Whether a discussion of the Big Bang is a matter of under- or over- fitting/mining could be relative to who we ask, but the result is all the same: we feel explained away. Still, regarding the error of “explaining too much,” I will refer to this as a mistake of “overfitting” and “overmining,” for we are treating “explanations” as capable of “mapping onto all possible circumstances” (physical, phenomenological, emotional, etc.), which in turn suggests that there is “nothing more” than what the explanation posits, meaning there is “no reality outside the explanation” (Dr. Harman’s “overmining” ). On the other hand, a world of “pure address” would likely be a world of “underfitting” and “undermining,” for if we search for explanations for why our children have suffered, we might be told that “Adam fell,” for example, which even if true, can feel too distant and abstract to function as an adequate answer (even if the answer suggests an “underlining reality” which justifies everything which occurs). Maybe not for Christians, but the answer “Adam fell” runs that risk. Furthermore, the answer “Adam fell” only considers the world in terms of Christian theology: arguably, not enough “data” is brought into consideration from the realms of physicals, ethics, politics, economics, etc., to feel like a meaningful “signal” has been found (which thus makes the answer feel like it “underfits”).

If I am told there is “evil in the world because Adam fell,” I can feel like the address goes “through me” versus “land on me,” per se. The answer equally applies to any one and any possible suffering, and so though the answer is meant “for me” and is so directed, the answer goes through the target. It hits, but it keeps going. This is because I myself and my unique circumstances are not essential to the answer, only accidental (to use Aristotle’s language), which is similar to the mistake of “over-explaining” (which also makes humans “accidental”). But I think address in this way doesn’t really “address me away” like does explanation, for human subjectivity and human persons are essential to the possibility of “Adam’s fall.” The Big Bang could have happened and consciousness never arose, but “The Fall of Man” was impossible without consciousness (as would be every individual manifestation of sin in accordance with that Fall). “Pure explanation” pushes subjectivity out of the picture, whereas “pure address” treats subjectivity like the only relevant factor. The goal is to address us, to “hit the target,” but that only ever happens when address dialectically relates to explanation (as “address/explain”), which is also the only time when “explanation” means anything to us at all.

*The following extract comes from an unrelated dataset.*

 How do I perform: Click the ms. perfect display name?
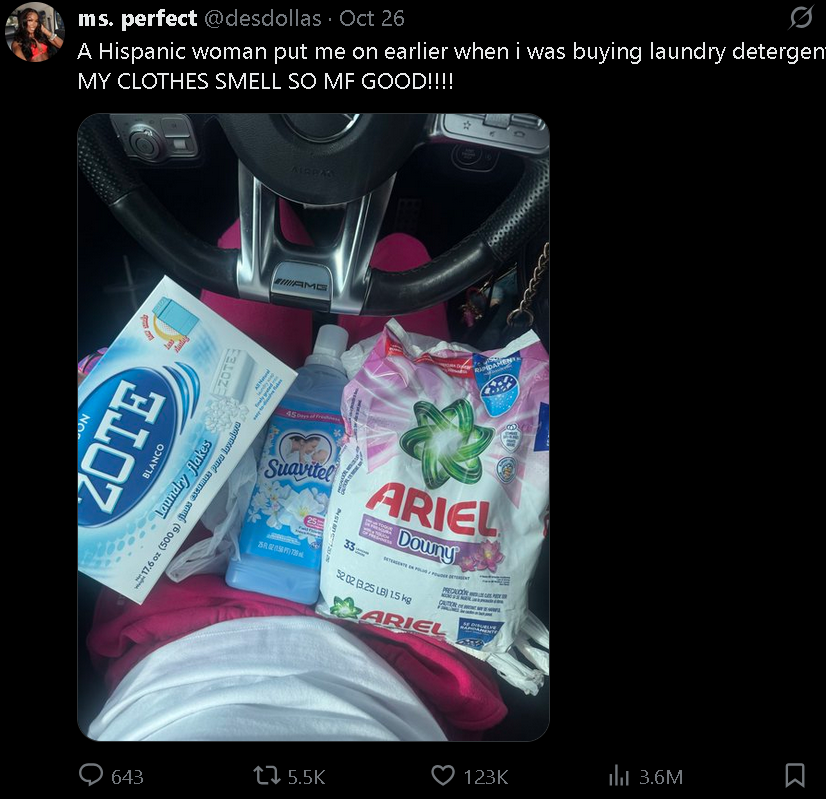[x=137, y=18]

Much of our existential anxiety in life is a result of answers which over- and under- fit: we do not generally live in a world full of the philosophical skill necessary to discern which answers simply “fit.” Answers which “fit” explain/address, and please note that if this paper seems like I’m arguing that all we need is “address,” that’s because my emphasis is on “address” due to this being a world and “Age of Pure Explanation.” Ultimately, I think we dialectically need both: it’s just that our world is one where the dialectic is imbalanced on the side of explanation, causing “the meaning crisis.”

IV

What do I mean when I say, “We need a dialectic of explain/address?” Well, I’m saying that we need to learn “the art” of when to transition from “explanation” to “address” and vice-versa: we need to know when to change the sense and meaning of our “Why?”-questions. Think of the child who asks “Why?” to every answer the child receives — has the world ever seen a more powerful deconstructionist? The child asks why the house is cold, and we explain temperature, and then the child asks why temperature works like it does — and soon we’re discussing the Big Bang and God’s existence. It’s arguable that there exists any “Why?”-question that doesn’t eventually lead us to the Big Questions if pursued long enough, and this reality is what the child reveals to us.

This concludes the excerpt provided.